What is required:
Carry on the article about Iowa Gov. Terry Branstad's Bible-reading proclamation from the point where it stops.
** START OF Source text **
If push comes to shove, and a lawsuit is filed, First Liberty Institute has promised to have Iowa Gov. Terry Branstad’s back, and the Republican is counting on their support.
Hiram Sasser, First Liberty Institute director of strategic litigation, told PJM a lawsuit, if it is filed, wouldn’t go far because there is so much legal precedent on the governor’s side.
Branstad said it is routine for politicians to endorse the idea of prayer. So, backing the marathon seemed like a no-brainer to him.
“I get hundreds of requests for proclamations and for a lot of good causes,” KMEG-TV reported Branstad told reporters during his weekly press conference June 6.
“You know, you can go back to the Declaration of Independence, and all of the leadership of this country from the very beginning have supported religious freedom,” he added.
Sasser said there is just not legal basis for litigating a suit against Branstad, and the proclamation he signed “is such a historically routed tradition that it is beyond judicial question.”
He said there is just no legal basis for litigating a suit against Branstad.
“In all the cases that have addressed these types of proclamations, the courts have routinely just thrown them out because there’s no injury to anyone,” Sasser said. “No one has any standing to sue the governor over anything.”
Sasser also said he found it hard to believe that a politician like Gov. Branstad was facing this kind of blowback over signing a seemingly innocuous proclamation.
“He has issued a lot of diverse proclamations,” said Sasser. “I found it surprising that anyone would be bothering this particular governor, because of his ecumenical and diverse approach to these proclamations.”
However, the proclamation did more than just endorse the idea of the 99-county marathon. It also declared that it would be a good idea for all Iowans to “read their Bibles each year until the Lord comes.”
That is a huge red flag to Veronica Fowler, the communications director for the ACLU of Iowa. She told KMEG-TV that by encouraging people to read their Bibles every day “until the Lord comes,” Gov. Branstad crossed the line from championing a worthy cause to endorsing a particular religion.
“We feel that the governor’s proclamation is embarrassing and outrageous and it goes against our core values as Iowans and as Americans for inclusion and respect for all religious faiths and including those who have no religious faiths,” Fowler said.
** END OF Source text **
** START OF Data rows **
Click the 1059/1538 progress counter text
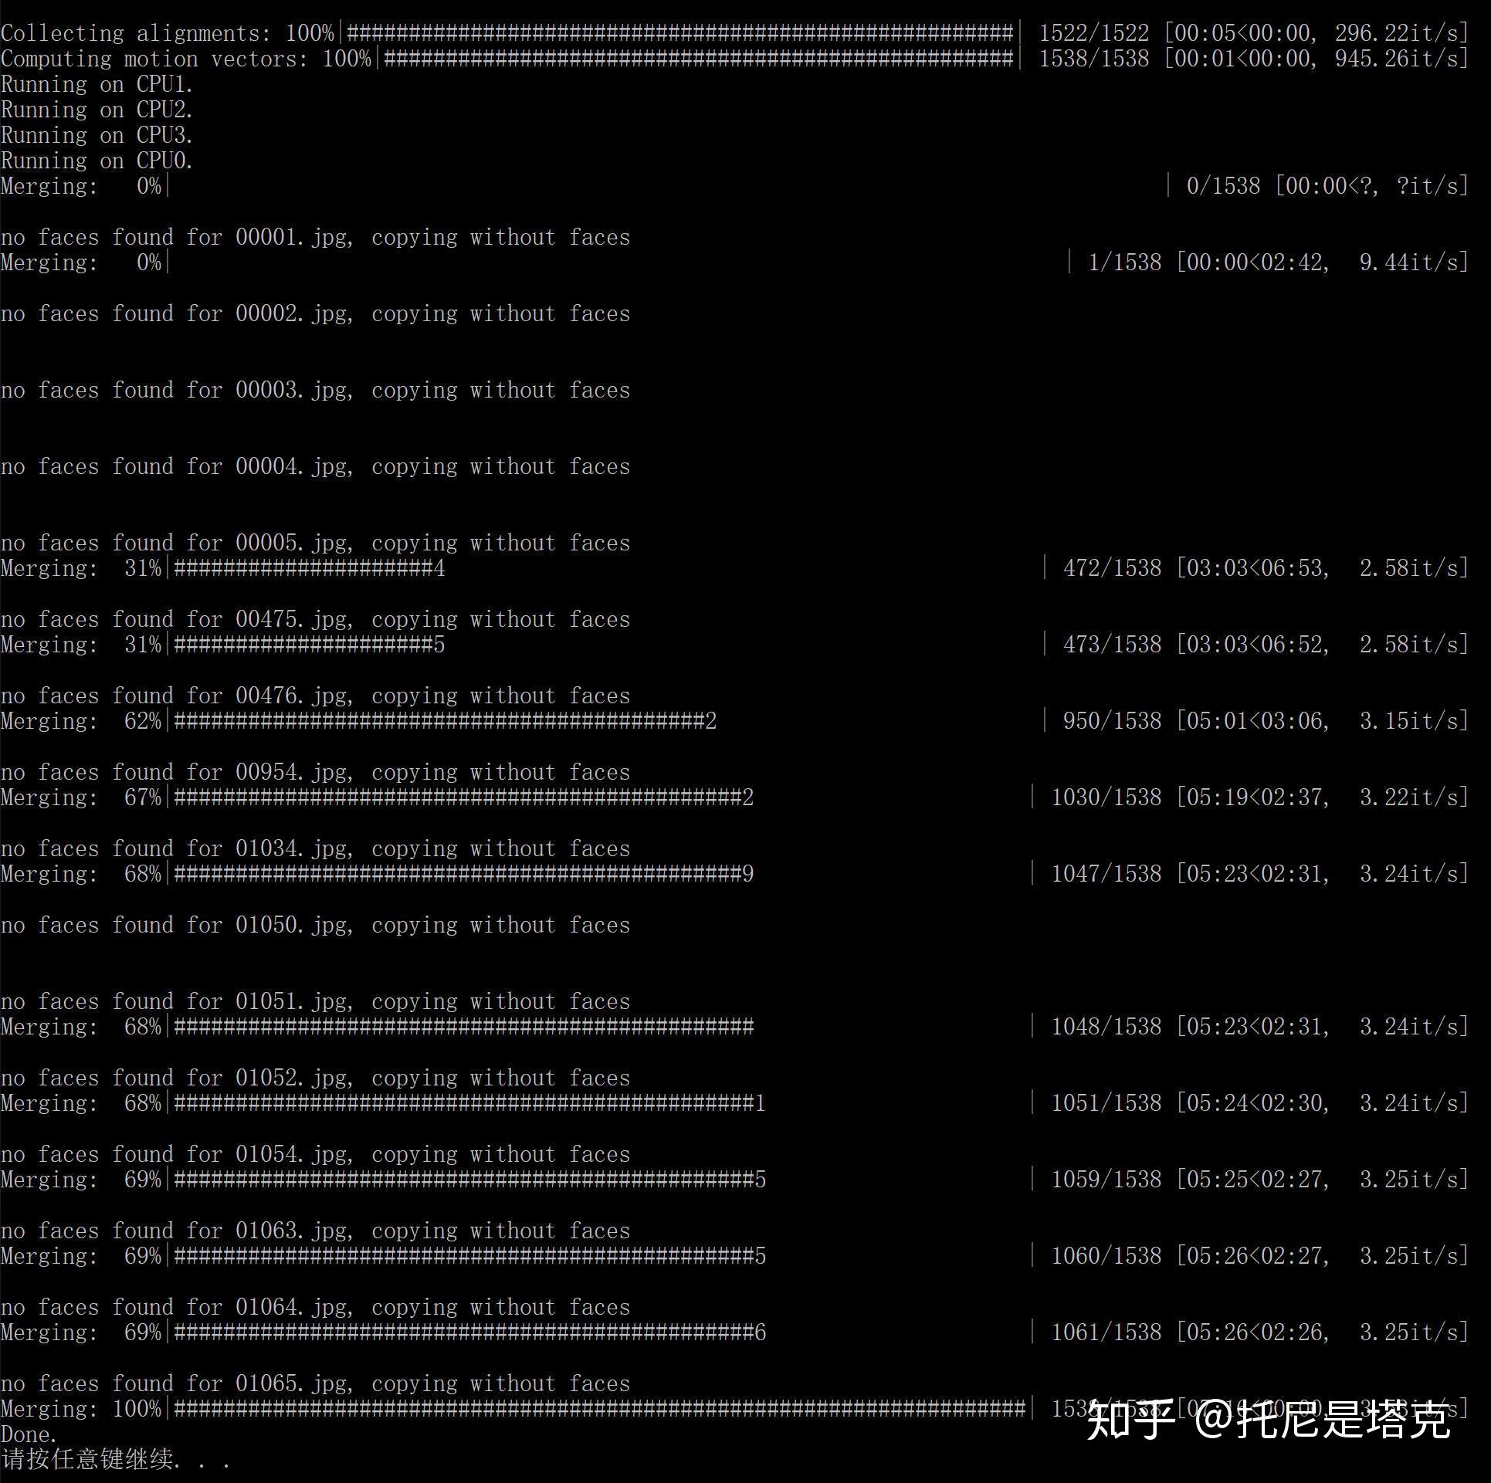 pos(1106,1180)
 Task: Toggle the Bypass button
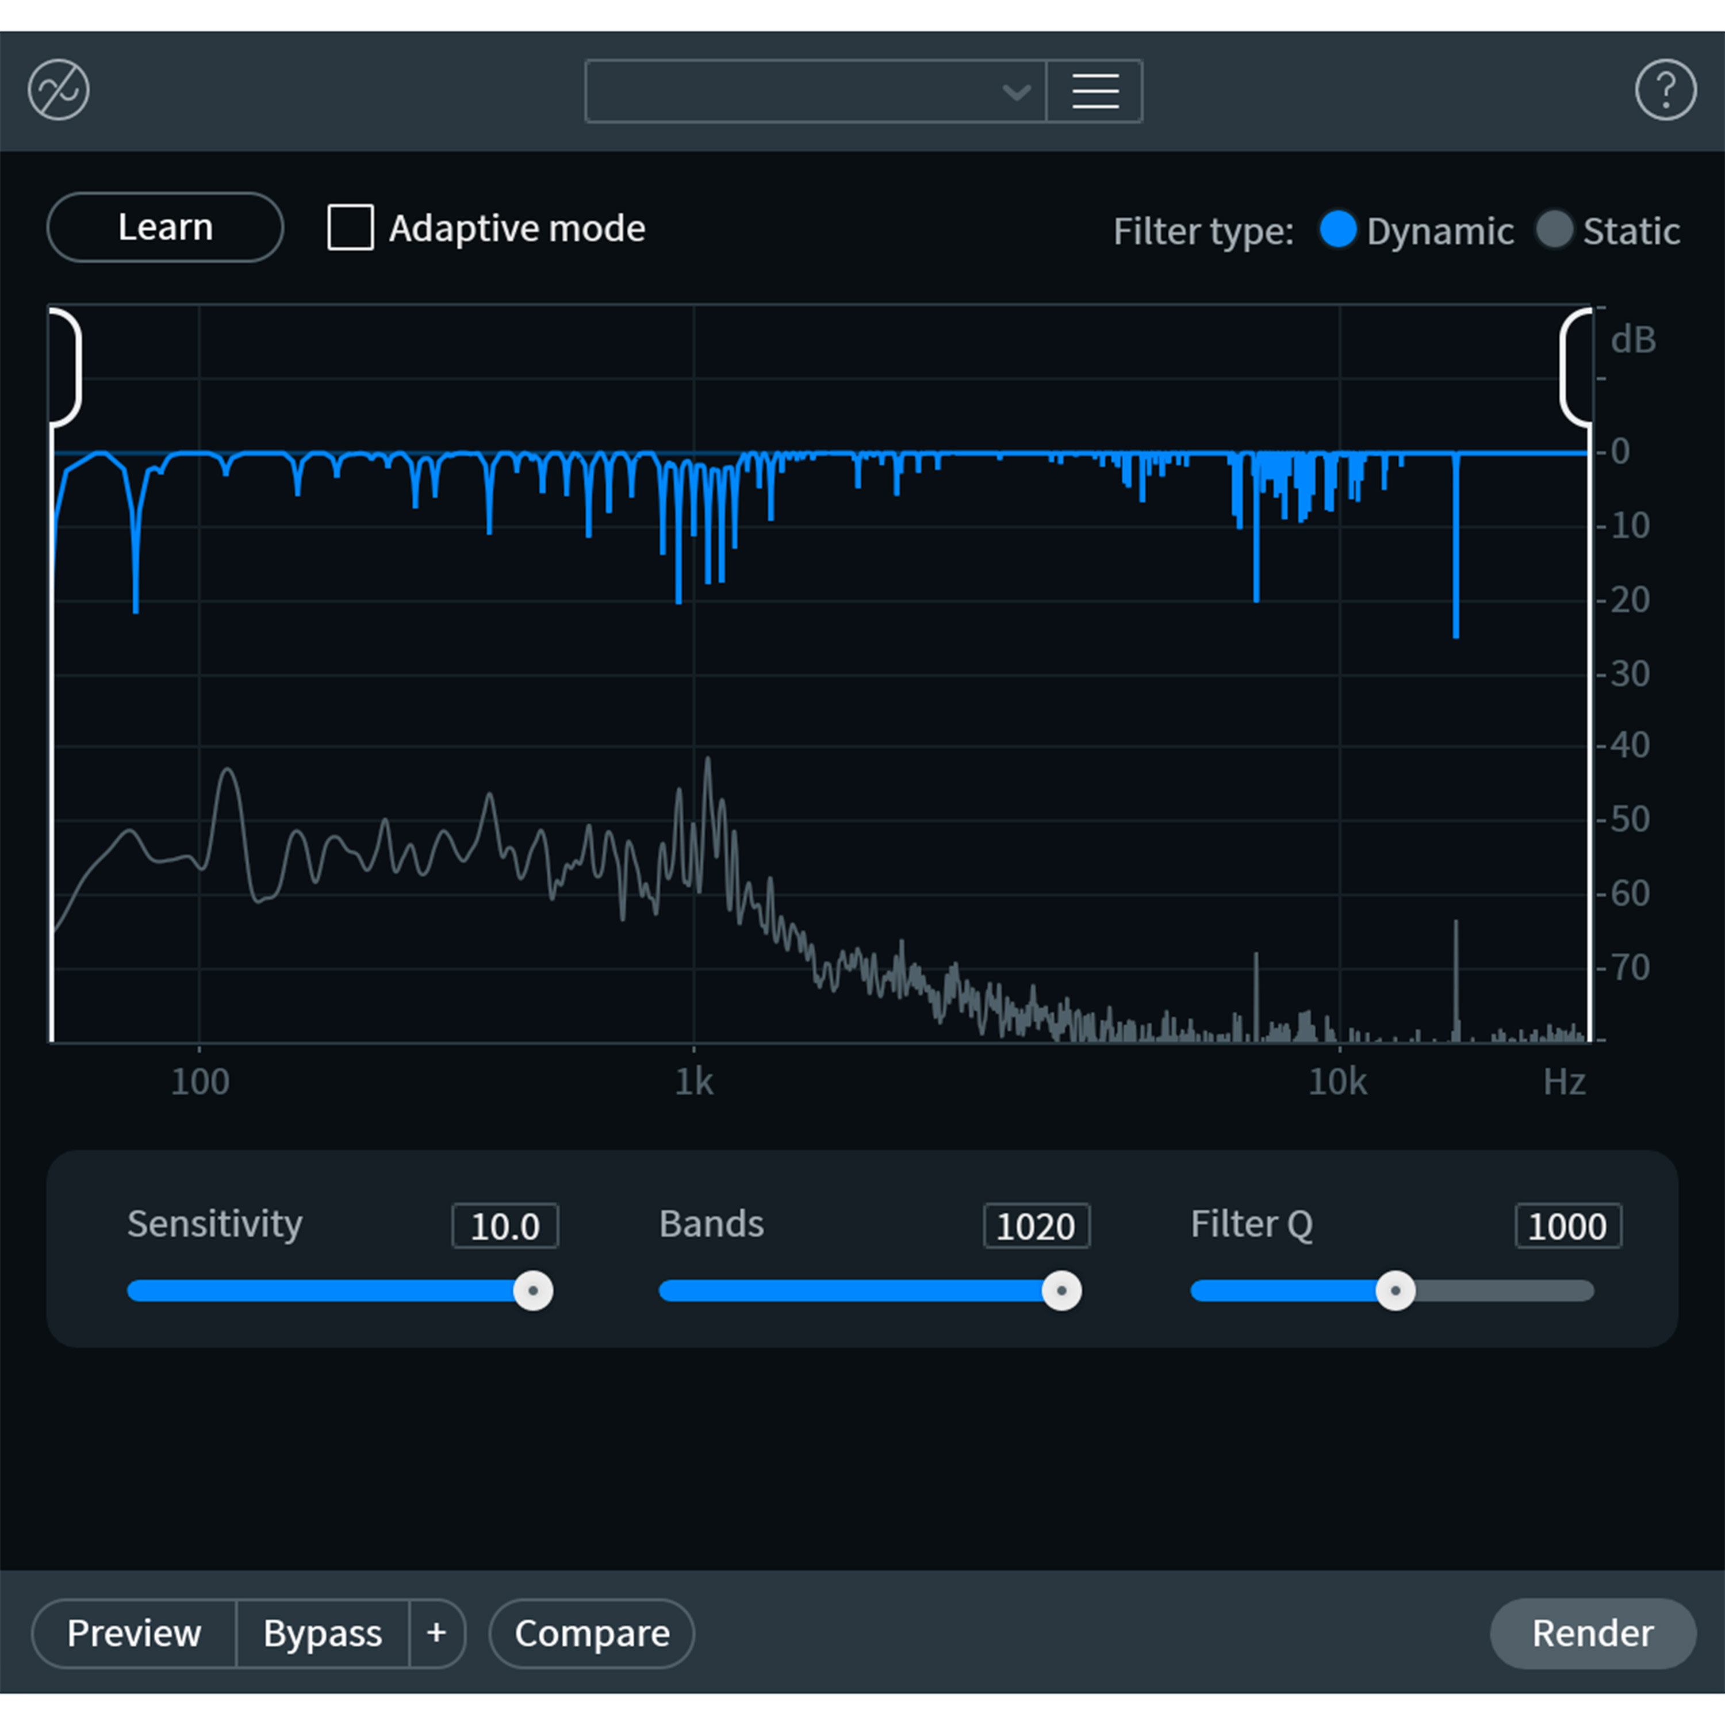pos(322,1633)
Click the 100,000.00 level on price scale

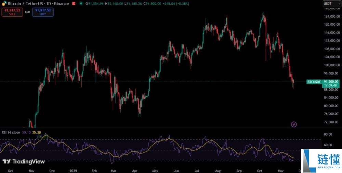point(332,65)
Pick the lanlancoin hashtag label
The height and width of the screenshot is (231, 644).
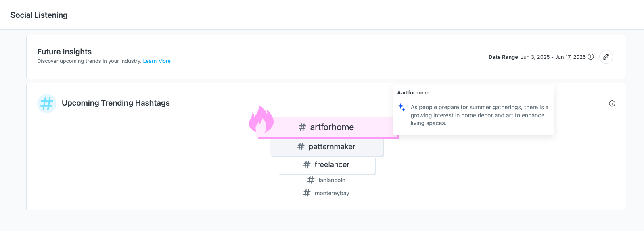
** END OF Data rows **
Result of the task:
Fowler said the ACLU is thinking about filing suit against Branstad, but declined to speculate on when or even if court action was imminent.
However, even if the ACLU declines to marshal its attorneys to the cause, there are two other groups that might push open the court house doors — the Freedom From Religion Foundation and Iowa Atheists and Freethinkers.
Annie Laurie Gaylor, the co-president of Freedom From Religion, said government should be neutral toward religion.
“Can you imagine the uproar if the governor used state resources to encourage people to go to a ‘God is Dead’ rally?” she told the Des Moines Register. “Or how about a vigil to review how divisive religion is?”
Jason Bennell, the press officer of the Iowa Atheists and Freethinkers, said there were three questions that needed to be answered before court action could proceed. Think of it as an atheist’s litmus test of government overreach in the separation of church and state.
“Does his proclamation serve a secular purpose? Does it unnecessarily entangle religion and government? Does it advance religion over irreligion from the government? It violates all three of those,” said Bennell.
Bennell can raise all the litmus tests he wants, but to Branstad’s mind this comes down to a litmus test of religious freedom, something that he considers to be fundamental to the American way of life.
“There’s a difference between endorsing a specific religion and just encouraging people to pray, which encompasses virtually all religions,” said Branstad. “So I can’t see why anybody would want to object to people having the opportunity to pray.”